▶ [EXTRACTED ENTRIES]

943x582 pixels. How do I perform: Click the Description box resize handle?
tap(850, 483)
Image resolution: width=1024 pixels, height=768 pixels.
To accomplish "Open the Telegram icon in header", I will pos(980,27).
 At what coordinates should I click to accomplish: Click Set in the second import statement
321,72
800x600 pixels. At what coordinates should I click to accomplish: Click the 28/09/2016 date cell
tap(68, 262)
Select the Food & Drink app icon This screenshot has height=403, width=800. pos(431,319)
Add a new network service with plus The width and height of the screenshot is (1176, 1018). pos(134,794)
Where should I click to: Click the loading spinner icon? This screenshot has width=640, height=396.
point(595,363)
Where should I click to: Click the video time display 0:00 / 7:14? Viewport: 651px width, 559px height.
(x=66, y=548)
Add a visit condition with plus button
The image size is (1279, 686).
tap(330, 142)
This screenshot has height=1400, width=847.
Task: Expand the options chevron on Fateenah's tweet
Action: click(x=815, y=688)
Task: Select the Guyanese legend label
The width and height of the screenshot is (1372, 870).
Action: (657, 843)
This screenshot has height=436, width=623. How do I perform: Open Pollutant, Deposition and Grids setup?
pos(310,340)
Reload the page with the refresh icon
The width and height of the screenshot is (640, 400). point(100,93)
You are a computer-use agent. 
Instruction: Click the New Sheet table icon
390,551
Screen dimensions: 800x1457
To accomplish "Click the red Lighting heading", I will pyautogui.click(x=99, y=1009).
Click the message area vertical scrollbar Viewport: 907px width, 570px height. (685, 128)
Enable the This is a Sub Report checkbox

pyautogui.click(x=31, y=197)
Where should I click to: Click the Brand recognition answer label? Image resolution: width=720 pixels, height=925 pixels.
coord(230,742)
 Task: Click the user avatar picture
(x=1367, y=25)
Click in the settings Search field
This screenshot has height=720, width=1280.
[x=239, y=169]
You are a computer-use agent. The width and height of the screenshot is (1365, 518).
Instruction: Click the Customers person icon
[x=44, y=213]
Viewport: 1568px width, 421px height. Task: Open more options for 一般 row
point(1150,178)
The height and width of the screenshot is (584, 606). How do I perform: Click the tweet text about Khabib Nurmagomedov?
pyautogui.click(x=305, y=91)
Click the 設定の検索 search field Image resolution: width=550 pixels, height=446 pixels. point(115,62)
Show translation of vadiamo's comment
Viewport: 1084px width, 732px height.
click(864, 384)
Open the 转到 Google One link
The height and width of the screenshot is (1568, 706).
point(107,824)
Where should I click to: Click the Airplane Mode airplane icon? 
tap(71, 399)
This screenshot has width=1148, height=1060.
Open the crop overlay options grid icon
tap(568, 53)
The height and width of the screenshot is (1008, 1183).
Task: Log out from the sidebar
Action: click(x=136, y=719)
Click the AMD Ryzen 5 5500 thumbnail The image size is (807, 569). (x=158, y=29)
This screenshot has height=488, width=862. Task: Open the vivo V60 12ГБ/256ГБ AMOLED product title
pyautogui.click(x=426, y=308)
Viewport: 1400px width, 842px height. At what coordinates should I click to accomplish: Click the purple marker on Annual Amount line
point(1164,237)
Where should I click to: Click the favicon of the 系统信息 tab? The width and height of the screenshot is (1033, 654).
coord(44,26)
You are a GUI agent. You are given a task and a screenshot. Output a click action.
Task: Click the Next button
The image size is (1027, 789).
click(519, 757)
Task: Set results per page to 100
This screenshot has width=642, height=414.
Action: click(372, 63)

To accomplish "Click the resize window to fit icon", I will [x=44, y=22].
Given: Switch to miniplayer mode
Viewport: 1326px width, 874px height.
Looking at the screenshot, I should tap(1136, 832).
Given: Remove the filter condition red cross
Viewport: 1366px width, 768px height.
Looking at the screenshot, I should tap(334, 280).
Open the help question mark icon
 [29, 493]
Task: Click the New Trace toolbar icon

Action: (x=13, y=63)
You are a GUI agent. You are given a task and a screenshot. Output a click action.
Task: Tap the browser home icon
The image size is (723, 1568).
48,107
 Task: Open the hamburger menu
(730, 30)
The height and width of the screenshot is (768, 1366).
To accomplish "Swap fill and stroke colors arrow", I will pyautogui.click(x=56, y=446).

▶ [REQUIRED ACTION]
The records above should be set down again word for word.

▶ [COMPLETED TASK]
943x582 pixels. How do I perform: Click the Description box resize handle?
tap(850, 483)
Image resolution: width=1024 pixels, height=768 pixels.
To accomplish "Open the Telegram icon in header", I will pos(980,27).
 At what coordinates should I click to accomplish: Click Set in the second import statement
321,72
800x600 pixels. At what coordinates should I click to accomplish: Click the 28/09/2016 date cell
tap(68, 262)
Select the Food & Drink app icon This screenshot has height=403, width=800. pos(431,319)
Add a new network service with plus The width and height of the screenshot is (1176, 1018). pos(134,794)
Where should I click to: Click the loading spinner icon? This screenshot has width=640, height=396.
point(595,363)
Where should I click to: Click the video time display 0:00 / 7:14? Viewport: 651px width, 559px height.
(x=66, y=548)
Add a visit condition with plus button
The image size is (1279, 686).
tap(330, 142)
This screenshot has height=1400, width=847.
Task: Expand the options chevron on Fateenah's tweet
Action: click(x=815, y=688)
Task: Select the Guyanese legend label
The width and height of the screenshot is (1372, 870).
Action: (657, 843)
This screenshot has height=436, width=623. How do I perform: Open Pollutant, Deposition and Grids setup?
pos(310,340)
Reload the page with the refresh icon
The width and height of the screenshot is (640, 400). point(100,93)
You are a computer-use agent. 
Instruction: Click the New Sheet table icon
390,551
Screen dimensions: 800x1457
To accomplish "Click the red Lighting heading", I will pyautogui.click(x=99, y=1009).
Click the message area vertical scrollbar Viewport: 907px width, 570px height. (685, 128)
Enable the This is a Sub Report checkbox

pyautogui.click(x=31, y=197)
Where should I click to: Click the Brand recognition answer label? Image resolution: width=720 pixels, height=925 pixels.
coord(230,742)
 Task: Click the user avatar picture
(x=1367, y=25)
Click in the settings Search field
This screenshot has height=720, width=1280.
[x=239, y=169]
You are a computer-use agent. The width and height of the screenshot is (1365, 518).
Instruction: Click the Customers person icon
[x=44, y=213]
Viewport: 1568px width, 421px height. Task: Open more options for 一般 row
point(1150,178)
The height and width of the screenshot is (584, 606). How do I perform: Click the tweet text about Khabib Nurmagomedov?
pyautogui.click(x=305, y=91)
Click the 設定の検索 search field Image resolution: width=550 pixels, height=446 pixels. point(115,62)
Show translation of vadiamo's comment
Viewport: 1084px width, 732px height.
click(864, 384)
Open the 转到 Google One link
The height and width of the screenshot is (1568, 706).
point(107,824)
Where should I click to: Click the Airplane Mode airplane icon? 
tap(71, 399)
This screenshot has width=1148, height=1060.
Open the crop overlay options grid icon
tap(568, 53)
The height and width of the screenshot is (1008, 1183).
Task: Log out from the sidebar
Action: click(x=136, y=719)
Click the AMD Ryzen 5 5500 thumbnail The image size is (807, 569). (x=158, y=29)
This screenshot has height=488, width=862. Task: Open the vivo V60 12ГБ/256ГБ AMOLED product title
pyautogui.click(x=426, y=308)
Viewport: 1400px width, 842px height. At what coordinates should I click to accomplish: Click the purple marker on Annual Amount line
point(1164,237)
Where should I click to: Click the favicon of the 系统信息 tab? The width and height of the screenshot is (1033, 654).
coord(44,26)
You are a GUI agent. You are given a task and a screenshot. Output a click action.
Task: Click the Next button
The image size is (1027, 789).
click(519, 757)
Task: Set results per page to 100
This screenshot has width=642, height=414.
Action: click(372, 63)

To accomplish "Click the resize window to fit icon", I will [x=44, y=22].
Given: Switch to miniplayer mode
Viewport: 1326px width, 874px height.
Looking at the screenshot, I should tap(1136, 832).
Given: Remove the filter condition red cross
Viewport: 1366px width, 768px height.
Looking at the screenshot, I should tap(334, 280).
Open the help question mark icon
 [29, 493]
Task: Click the New Trace toolbar icon

Action: (x=13, y=63)
You are a GUI agent. You are given a task and a screenshot. Output a click action.
Task: Tap the browser home icon
The image size is (723, 1568).
48,107
 Task: Open the hamburger menu
(730, 30)
The height and width of the screenshot is (768, 1366).
To accomplish "Swap fill and stroke colors arrow", I will pyautogui.click(x=56, y=446).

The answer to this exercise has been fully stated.